Si te estremecen estos sencillos datos, el próximo día uno
de diciembre, es un buen momento, uno más, uno tan bueno como otros, para
presionar a los gobiernos, y a las compañías farmacéuticas, para que impulsen
medidas que permitan la fabricación en el tercer mundo de medicamentos
genéricos capaces de ayudar a los afectados, para que ayuden a la extensión de
medidas profilácticas y educativas que cerquen la enfermedad y la aíslen, para
que acaben con la corrupción que permite, impunemente, que los gobiernos
sátrapas del tercer mundo se apropien de los fondos internacionales destinados
a esta lucha, u hostiguen a las organizaciones no gubernamentales que luchan
contra la enfermedad en primera línea de fuego. Un buen día para romper el
silencio que rodea al virus.
Tres son a mi juicio las más inmediatas batallas que debemos
librar, y sin contemplaciones. El desarrollo de la capacidad tecnológica y
farmacéutica de las sociedades menos desarrolladas para defender a sus
ciudadanos contaminados; el desarrollo de políticas educativas que acaben con
las vías de extensión y la indefensión de países enteros ante la pandemia, y la
mejora de la calidad de vida de los afectados, tanto en el tercer mundo como en
el cuarto, en las ciudades africanas, y en los pozos de miseria que crecen en
nuestras ciudades ricas. Y es esto último una de las preocupaciones que pueden
hacer despertar a nuestros gobiernos y obligarles a afrontar el problema con
mayor conciencia y decisión ante el apremio de una opinión pública a alarmada
por la extensión del virus de la mano de una inmigración incontrolada que
traslada la enfermedad de ciudad en ciudad, sin mirar fronteras ni colores.
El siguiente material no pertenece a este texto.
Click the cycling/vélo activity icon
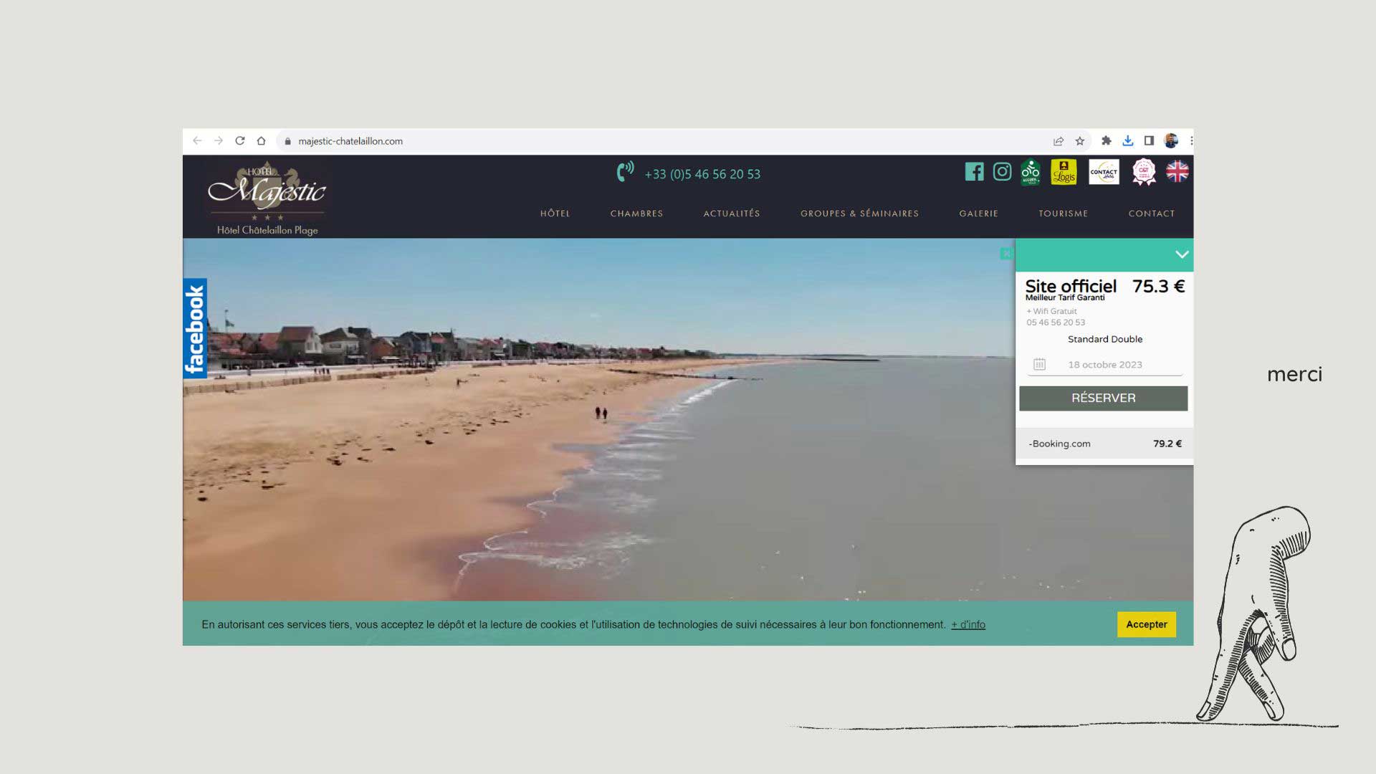 coord(1030,172)
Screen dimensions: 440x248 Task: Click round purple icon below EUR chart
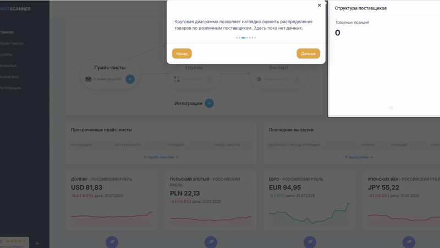310,242
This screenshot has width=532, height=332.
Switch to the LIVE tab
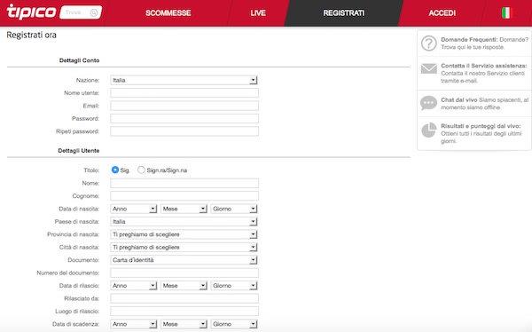(258, 13)
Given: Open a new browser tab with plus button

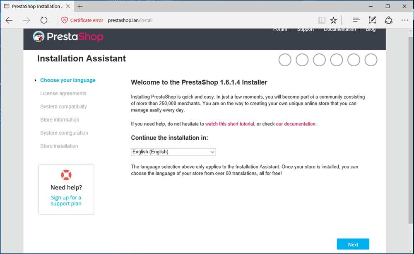Looking at the screenshot, I should (80, 6).
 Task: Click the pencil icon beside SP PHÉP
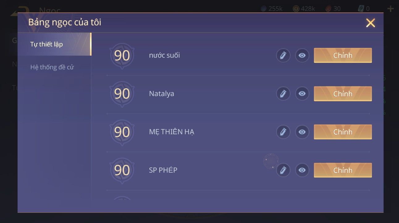283,170
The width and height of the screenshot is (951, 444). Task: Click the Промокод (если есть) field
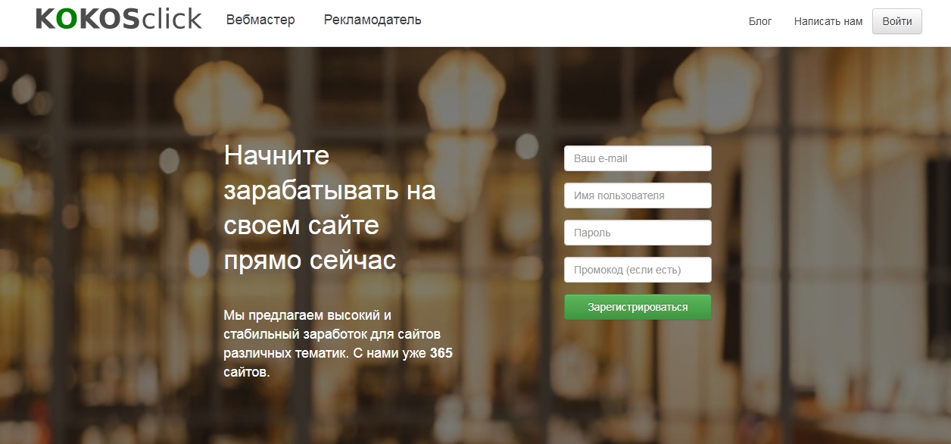[637, 269]
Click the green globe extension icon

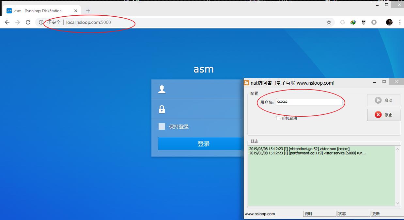click(353, 22)
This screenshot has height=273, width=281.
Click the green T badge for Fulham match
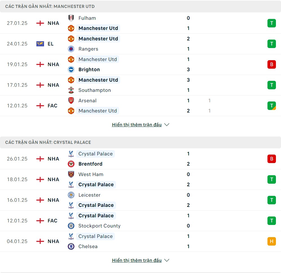pyautogui.click(x=271, y=23)
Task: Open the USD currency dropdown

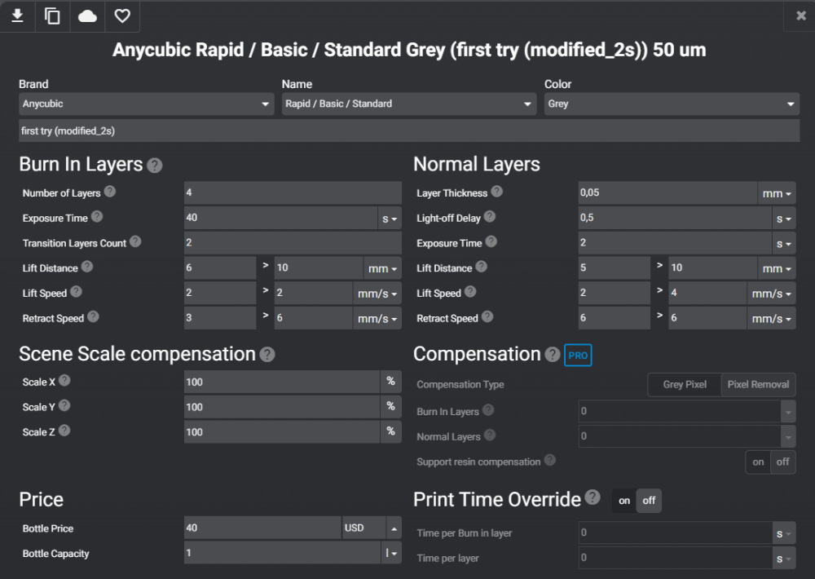Action: [372, 528]
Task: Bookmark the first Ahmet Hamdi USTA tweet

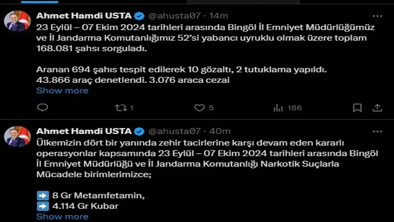Action: point(357,108)
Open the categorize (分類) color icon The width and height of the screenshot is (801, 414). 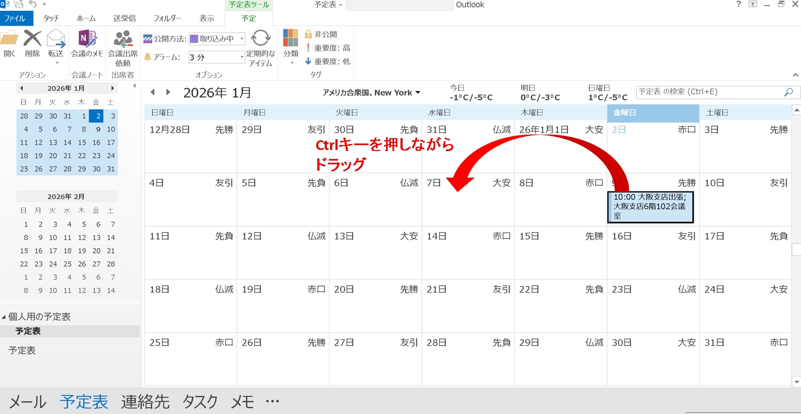click(x=291, y=39)
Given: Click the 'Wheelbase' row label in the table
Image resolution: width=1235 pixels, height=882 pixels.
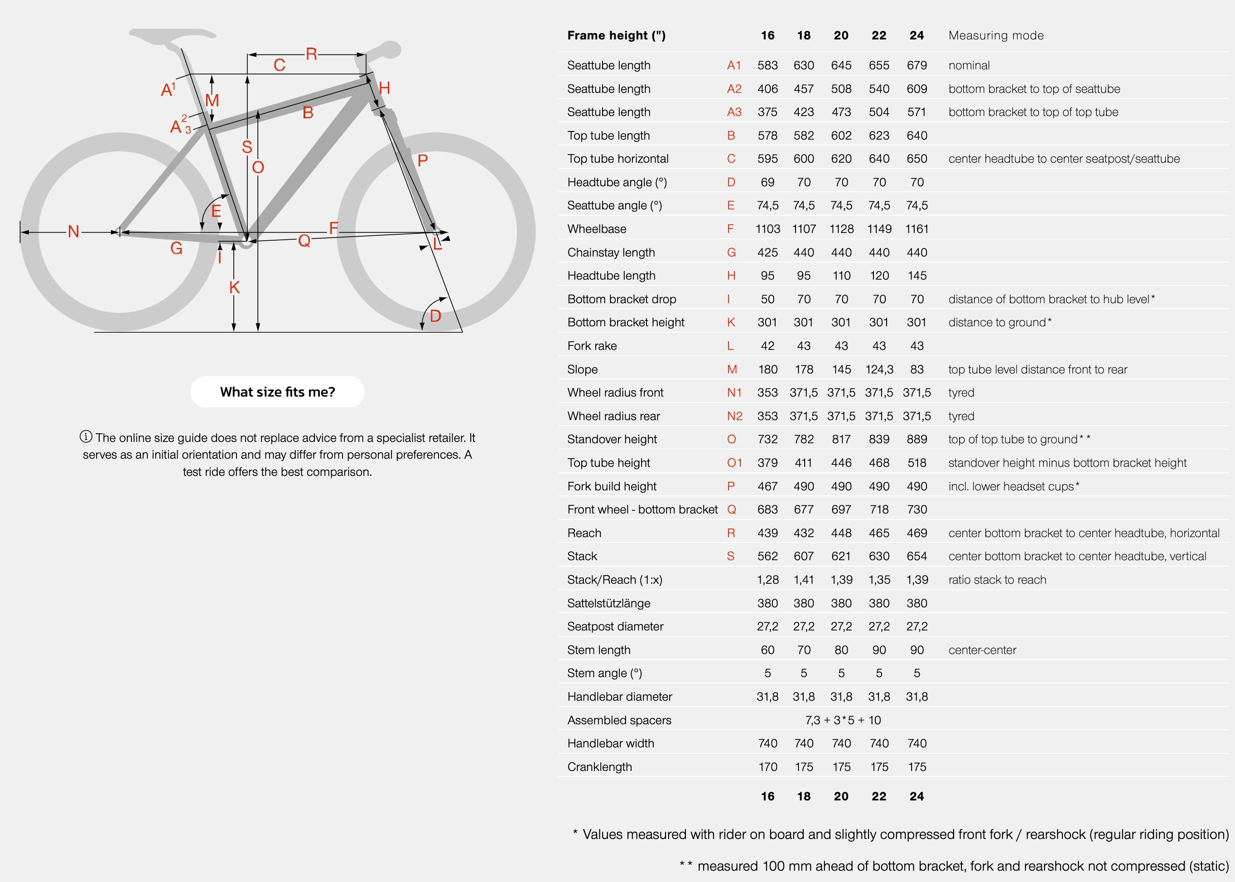Looking at the screenshot, I should tap(597, 229).
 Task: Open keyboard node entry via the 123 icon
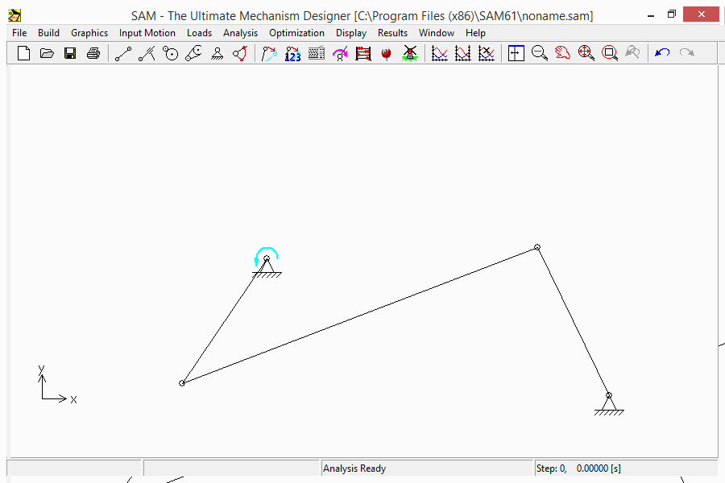[292, 52]
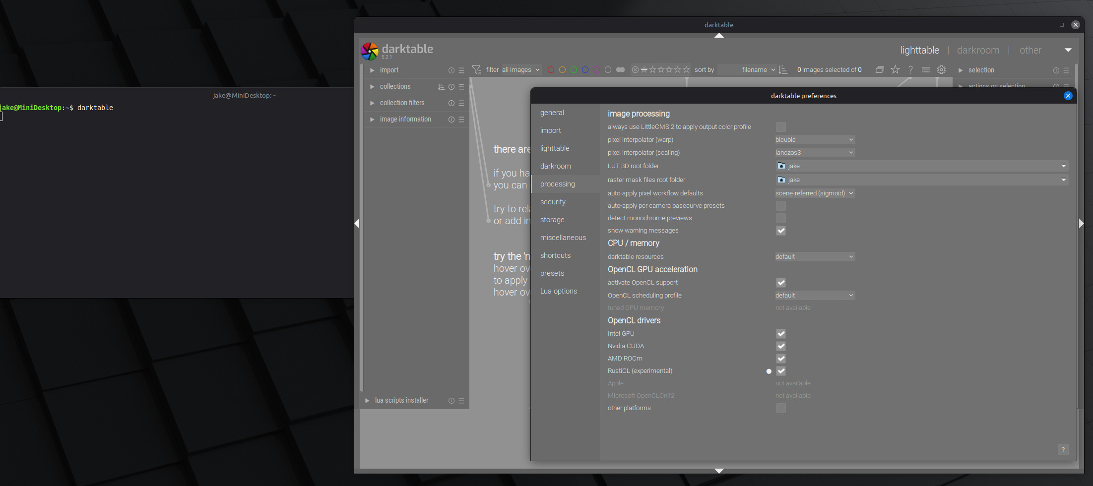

En 2001, la Asamblea General de la ONU adoptó una
Declaración de Compromiso especial en la que proponía actuaciones concretas
para combatir la pandemia durante la siguiente década. Todos los Gobiernos y
organismos internacionales que la firmaron se comprometieron a destinar más
fondos y a implicarse hasta las patas en el freno de la epidemia. Cinco años
después se ha recaudado mas dinero, no el suficiente, pero se ha hecho muy poco
con él. La promesa no se ha cumplido. Y es la hora, por tanto, de que la
sociedad civil afronte su obligación moral de sacar a la calle, a las urnas y a
la cara de los políticos su exigencia de una actuación humana en el tema. No es
una cuestión de logística, de tecnología, de sanidad o de política. Es una
cuestión de humanidad. Si cualquiera de estos políticos y empresarios pasaran
tardes con enfermos, como hacemos muchos voluntarios, en parroquias, pisos de
proyecto hombre, o centros de atención de decenas de ONG´s, su alma se
descompondría, avergonzada de haber permitido durante años, tanto sufrimiento,
tanta indignidad, tanta soledad, tanto dolor.